[OOPSLA'21] Natalie Popescu(1), Ziyang Xu(1), Sotiris Apostolakis(2), David I. August(1), and Amit Levy(1)
(1) Princeton (2) Google
Rust, out-of-bounds accesses
Rust programmers can opt out to use the unchecked version get_checked() to
index a slice for performance optimization. However, it is unclear whether this
choice of sacrificing security for performance is really effective.
This paper conducted a study on many popular libraries that use unchecked indexing and found that 76.4% of their benchmarks only incur little or even a negative performance improvement. This counter-intuitive fact may be caused by different compiler optimizations and code layout (affecting how i-cache performs).
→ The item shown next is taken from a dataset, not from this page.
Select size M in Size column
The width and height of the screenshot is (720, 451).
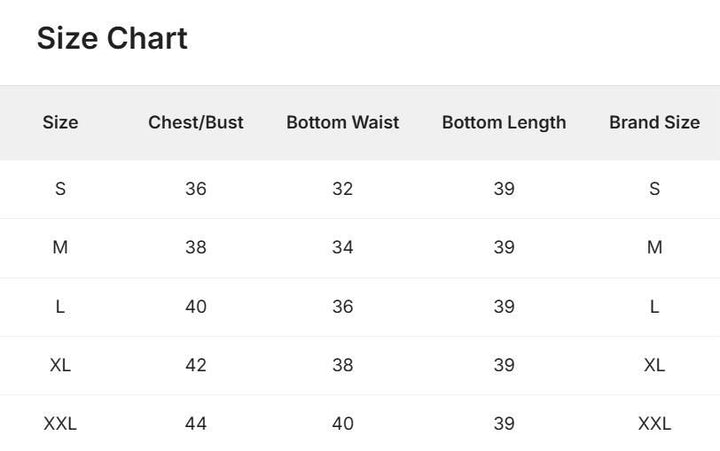click(x=60, y=247)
Table 2 in the paper summarizes common factors affecting performance.
- The paper reveals an interesting and possibly surprising fact: unchecked indexing for performance purpose may not be justified for many programs.
- The paper is clearly written and easy to read.
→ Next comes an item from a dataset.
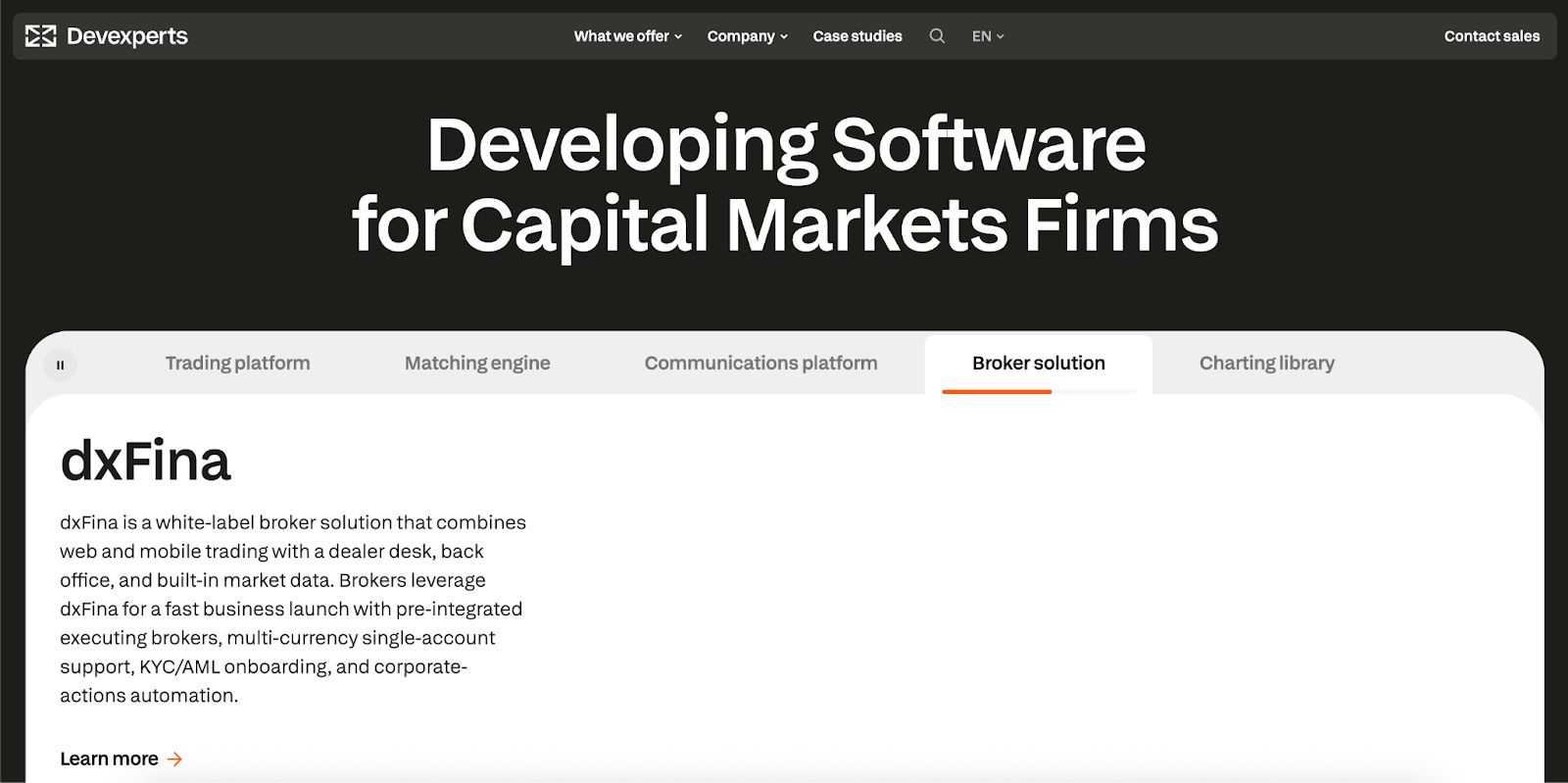Go to Case studies

pyautogui.click(x=858, y=36)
- Only handling one type of dereferences to array elements (
get_unchecked()).
- A new observation about Rust.
Developers' assumption about programs and the system (compiler, arch, OS, etc.) may be inaccurate or even in correct. Specific to this paper,
Developers cannot always correctly identify the most expensive checks to elide.
The abstract oversells a bit. It says
..., we present NADER, a Rust development tool that makes applications safer by automatically transforming unsafe code into equivalent safe code according to developer preferences and application context.
Although it mentions library bounds checks" in the next sentence, the quoted sentence gives readers the impression that it handles a lot of unsafe code.